Last week, an elementary teacher tearfully confided to me that she has a credit card she keeps secret from her husband.
The teacher doesn’t use the secret credit card to add to her designer shoe collection, to hit the spa or even to by presents or to go out with friends.
Instead, she uses the plastic to pay for things like copying paper. And dry erase markers. And books like “Charlotte’s Web” and “Pig for President” and “Junie B. Jones and the Yucky, Blucky Fruitcake.”
The teacher, who has been in the field for about 10 years, says she first spent money out of pocket on her students back when she was still an eager to please first-year teacher. Back then, she told herself she would stop spending once she had a classroom library in order and a few backup resource materials for students working above or below grade level.
But in recent years, she says she has found herself spending more, as her cash-strapped district has been pushing her principal to spend less and less on supplies for teachers and their classrooms.

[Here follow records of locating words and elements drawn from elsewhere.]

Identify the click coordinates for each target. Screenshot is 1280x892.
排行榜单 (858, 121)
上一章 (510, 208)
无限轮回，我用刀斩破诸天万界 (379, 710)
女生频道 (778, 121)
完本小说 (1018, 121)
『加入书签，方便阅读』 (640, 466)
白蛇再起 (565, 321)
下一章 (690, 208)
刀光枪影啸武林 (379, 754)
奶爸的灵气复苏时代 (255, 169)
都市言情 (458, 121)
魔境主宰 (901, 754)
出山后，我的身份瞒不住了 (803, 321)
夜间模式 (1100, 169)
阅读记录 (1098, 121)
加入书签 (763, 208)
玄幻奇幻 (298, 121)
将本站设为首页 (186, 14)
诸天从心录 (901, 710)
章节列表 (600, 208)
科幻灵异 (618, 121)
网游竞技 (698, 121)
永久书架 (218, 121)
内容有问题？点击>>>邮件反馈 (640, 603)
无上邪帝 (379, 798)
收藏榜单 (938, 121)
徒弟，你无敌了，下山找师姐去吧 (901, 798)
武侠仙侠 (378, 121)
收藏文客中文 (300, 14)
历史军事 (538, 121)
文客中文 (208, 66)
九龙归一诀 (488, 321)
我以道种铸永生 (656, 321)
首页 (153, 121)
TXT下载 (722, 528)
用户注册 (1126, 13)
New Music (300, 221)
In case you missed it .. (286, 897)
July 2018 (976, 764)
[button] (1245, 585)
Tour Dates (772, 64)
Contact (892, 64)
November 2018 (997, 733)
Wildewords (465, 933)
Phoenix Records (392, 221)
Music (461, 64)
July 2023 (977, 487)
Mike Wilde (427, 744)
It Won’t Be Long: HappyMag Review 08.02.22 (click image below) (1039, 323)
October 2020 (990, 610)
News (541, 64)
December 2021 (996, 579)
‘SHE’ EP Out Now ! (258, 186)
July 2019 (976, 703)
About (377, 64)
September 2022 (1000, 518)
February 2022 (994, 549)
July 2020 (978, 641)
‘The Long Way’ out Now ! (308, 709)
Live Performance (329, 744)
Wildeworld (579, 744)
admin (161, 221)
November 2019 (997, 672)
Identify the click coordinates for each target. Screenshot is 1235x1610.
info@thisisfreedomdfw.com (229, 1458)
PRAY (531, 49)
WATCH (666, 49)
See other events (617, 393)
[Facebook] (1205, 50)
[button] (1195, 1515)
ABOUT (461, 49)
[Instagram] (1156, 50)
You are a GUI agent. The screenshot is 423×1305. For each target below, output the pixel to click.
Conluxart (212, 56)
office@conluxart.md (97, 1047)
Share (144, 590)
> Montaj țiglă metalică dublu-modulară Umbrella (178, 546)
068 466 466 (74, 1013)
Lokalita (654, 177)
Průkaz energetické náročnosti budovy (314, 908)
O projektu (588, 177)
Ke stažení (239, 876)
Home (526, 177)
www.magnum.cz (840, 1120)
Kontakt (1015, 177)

“I feel like we are being asked to do even more with less,” the teacher told me. “And I look at what my students might be missing and I hate to see it – to have them shortchanged. So I go out there and spend the money myself. And hope that in the end, my marriage isn’t what suffers.”
Later this month, the current lame duck Congress will return to Washington to consider several pieces of education legislation. Among them will be tax-related legislation, including whether to extend the so-called teacher tax deduction, which currently allows teachers to deduct up to $250 a year for school supplies. There has been some discussion, too, about upping the deduction to $500.
In the grand scheme of things, the extension or even expansion of the tax deduction would be a small gesture. But it might go a long way in helping teachers – and reducing a bit of the sting they currently feel when they open up their pocketbooks for their students.